Rapport de troisième visite de la maison d’arrêt des Hauts-de-Seine à Nanterre (Hauts-de-Seine)

Le rapport de visite a été communiqué, conformément à la loi du 30 octobre 2007, aux ministères de la justice et de la santé auxquels un délai de quatre semaines a été fixé pour produire leurs observations. A la date de publication de ce rapport, aucune observation n’a été produite.

 

Synthèse

 

La Contrôleure générale des lieux de privation de liberté, sept contrôleurs et une auditrice du Conseil d’Etat ont effectué une visite du centre pénitentiaire des Hauts-de-Seine (Nanterre) du 4 au 13 décembre 2023. Il s’agissait de la troisième visite du site.

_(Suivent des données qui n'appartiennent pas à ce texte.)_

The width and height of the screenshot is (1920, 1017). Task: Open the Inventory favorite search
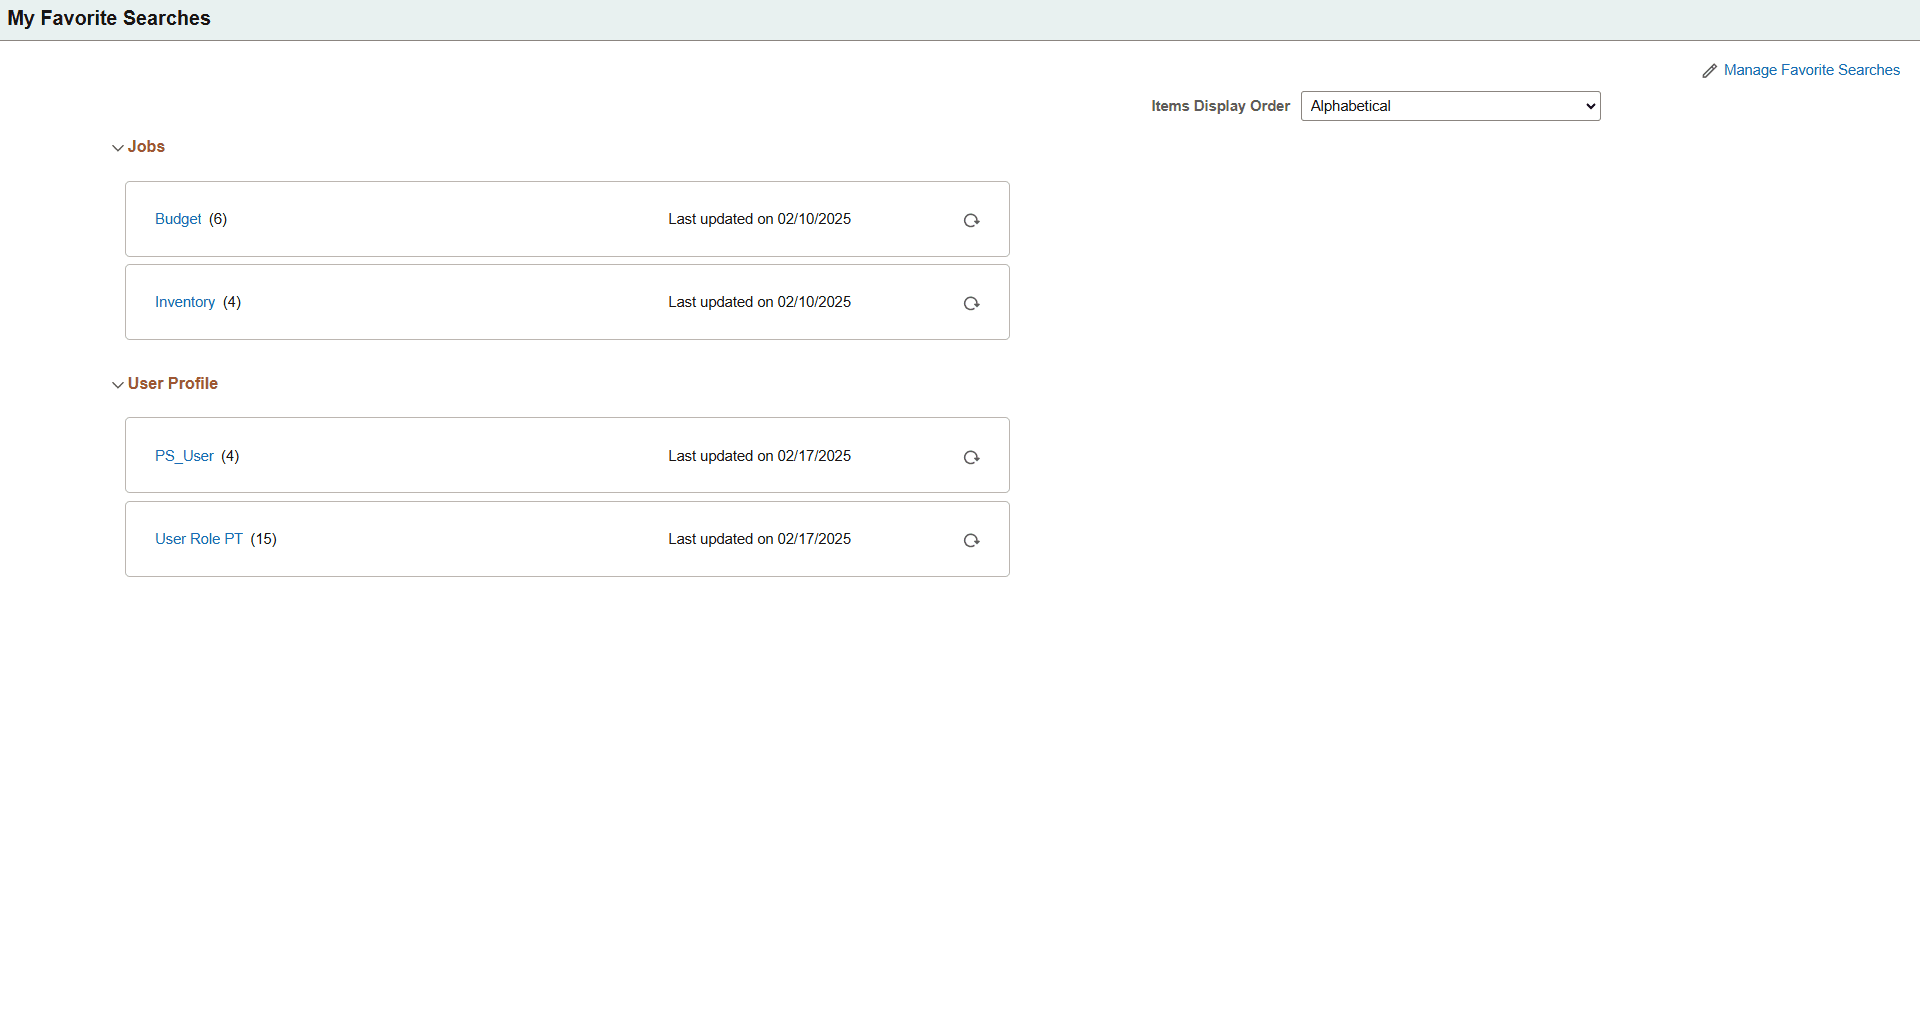184,301
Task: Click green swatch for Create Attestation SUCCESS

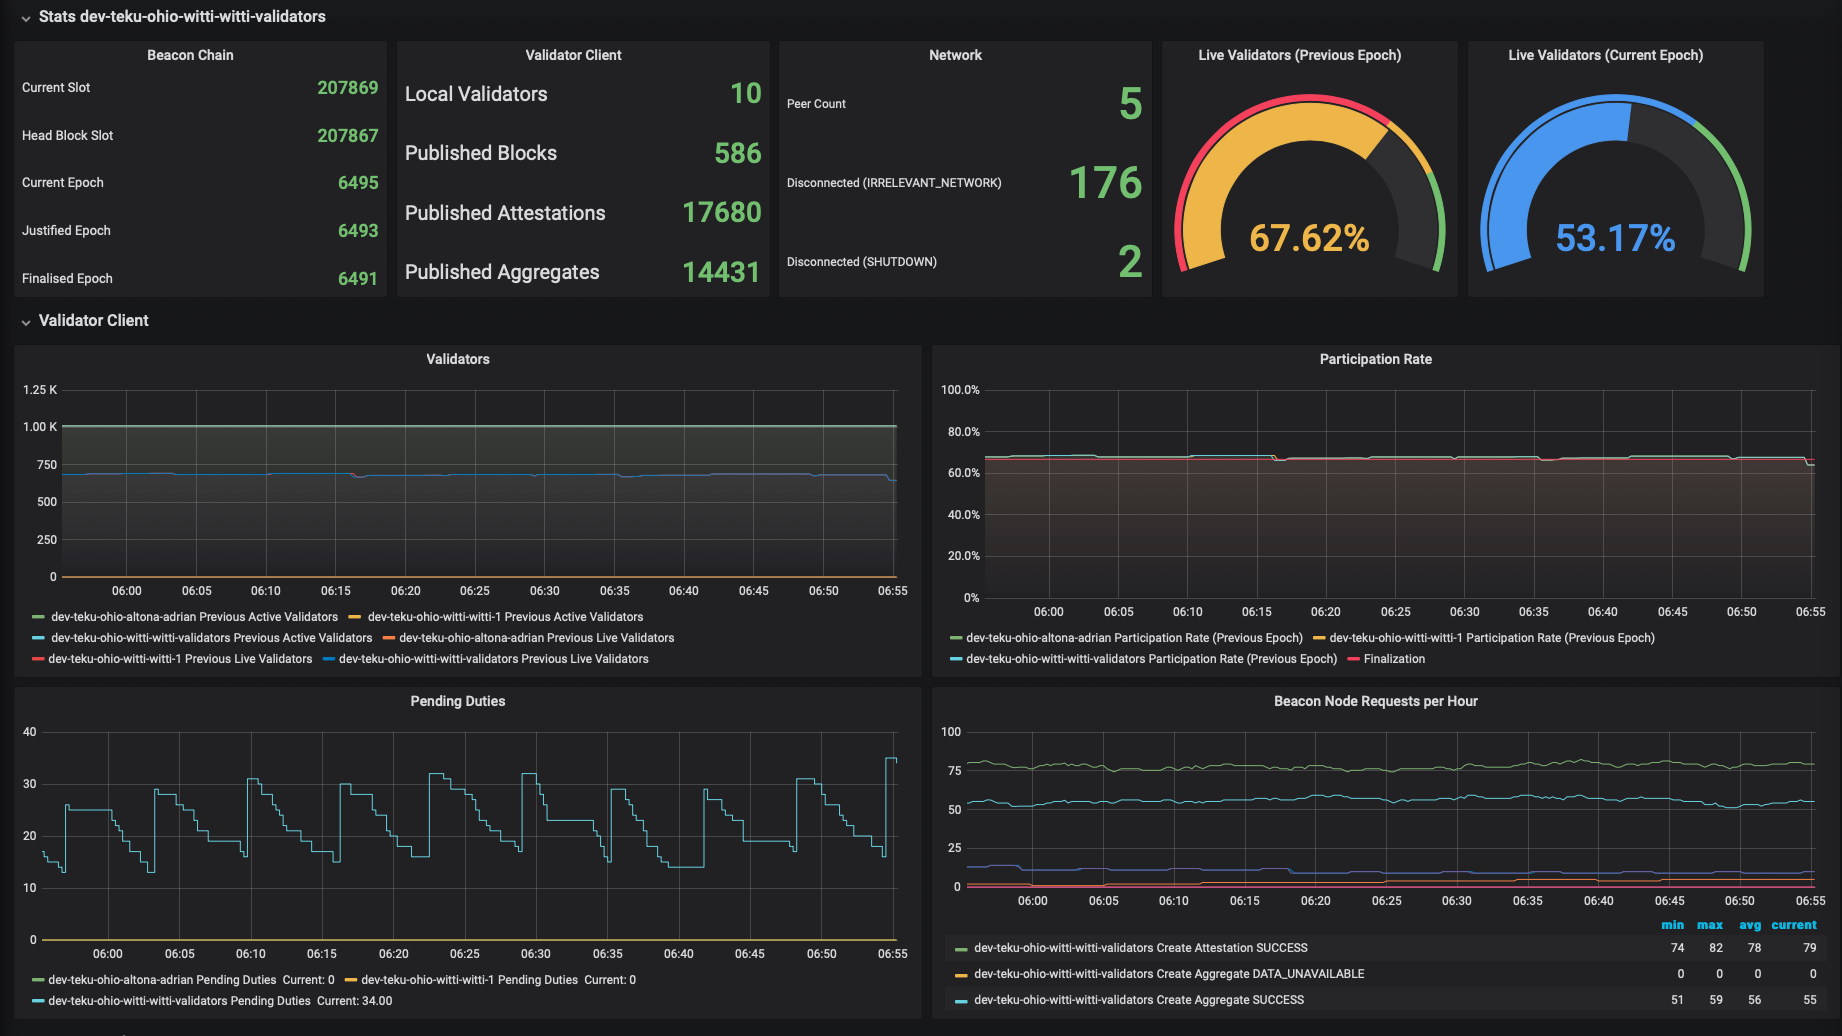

L’établissement est localisé dans le ressort du tribunal judiciaire de Nanterre, du tribunal administratif de Cergy-Pontoise et de la direction interrégionale des services pénitentiaires de Paris. L’établissement de santé de rattachement est l’hôpital Max Fourestier, centre d’accueil et de soins hospitalier de Nanterre.

Le contrôle a été inopiné. La majorité des documents demandés par les contrôleurs ont été transmis, avec lenteur, révélant une gestion documentaire peu optimale. De même, la mise en place des affiches annonçant la visite et l’acheminement des courriers de demande d’entretien avec un contrôleur ont été laborieux. Toutefois, les équipes rencontrées se sont montrées très disponibles.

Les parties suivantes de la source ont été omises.